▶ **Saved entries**
▽
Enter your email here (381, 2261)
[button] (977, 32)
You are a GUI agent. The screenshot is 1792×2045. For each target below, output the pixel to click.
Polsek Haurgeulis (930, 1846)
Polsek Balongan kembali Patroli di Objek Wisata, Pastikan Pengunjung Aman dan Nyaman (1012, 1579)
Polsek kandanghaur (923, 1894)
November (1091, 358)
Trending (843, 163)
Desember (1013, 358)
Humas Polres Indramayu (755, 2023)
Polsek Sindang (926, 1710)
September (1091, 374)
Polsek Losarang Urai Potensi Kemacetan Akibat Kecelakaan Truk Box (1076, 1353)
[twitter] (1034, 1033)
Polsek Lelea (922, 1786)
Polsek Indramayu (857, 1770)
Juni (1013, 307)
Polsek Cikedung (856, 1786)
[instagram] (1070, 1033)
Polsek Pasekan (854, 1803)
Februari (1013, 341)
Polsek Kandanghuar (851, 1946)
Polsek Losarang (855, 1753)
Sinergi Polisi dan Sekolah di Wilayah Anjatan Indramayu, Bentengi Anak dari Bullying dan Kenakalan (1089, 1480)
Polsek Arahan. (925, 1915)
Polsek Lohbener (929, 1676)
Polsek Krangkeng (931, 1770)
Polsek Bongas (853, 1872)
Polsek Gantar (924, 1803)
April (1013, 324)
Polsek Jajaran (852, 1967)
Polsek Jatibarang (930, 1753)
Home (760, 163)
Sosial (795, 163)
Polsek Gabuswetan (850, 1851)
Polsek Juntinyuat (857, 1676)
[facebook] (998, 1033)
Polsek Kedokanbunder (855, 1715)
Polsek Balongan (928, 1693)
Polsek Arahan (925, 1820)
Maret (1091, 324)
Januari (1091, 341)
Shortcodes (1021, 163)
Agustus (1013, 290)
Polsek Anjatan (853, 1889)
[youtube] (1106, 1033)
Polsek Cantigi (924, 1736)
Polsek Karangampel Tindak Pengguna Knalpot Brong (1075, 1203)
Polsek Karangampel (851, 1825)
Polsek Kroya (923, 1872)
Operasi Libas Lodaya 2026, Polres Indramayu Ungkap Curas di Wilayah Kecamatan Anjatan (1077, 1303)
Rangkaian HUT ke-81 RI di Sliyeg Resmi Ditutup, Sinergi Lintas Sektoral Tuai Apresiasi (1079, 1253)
△
▶ **What you have to do**
A complete answer gives every line of the records holding "Indramayu".

▶ **Result**
Humas Polres Indramayu (755, 2023)
Polsek Indramayu (857, 1770)
Sinergi Polisi dan Sekolah di Wilayah Anjatan Indramayu, Bentengi Anak dari Bullying dan Kenakalan (1089, 1480)
Operasi Libas Lodaya 2026, Polres Indramayu Ungkap Curas di Wilayah Kecamatan Anjatan (1077, 1303)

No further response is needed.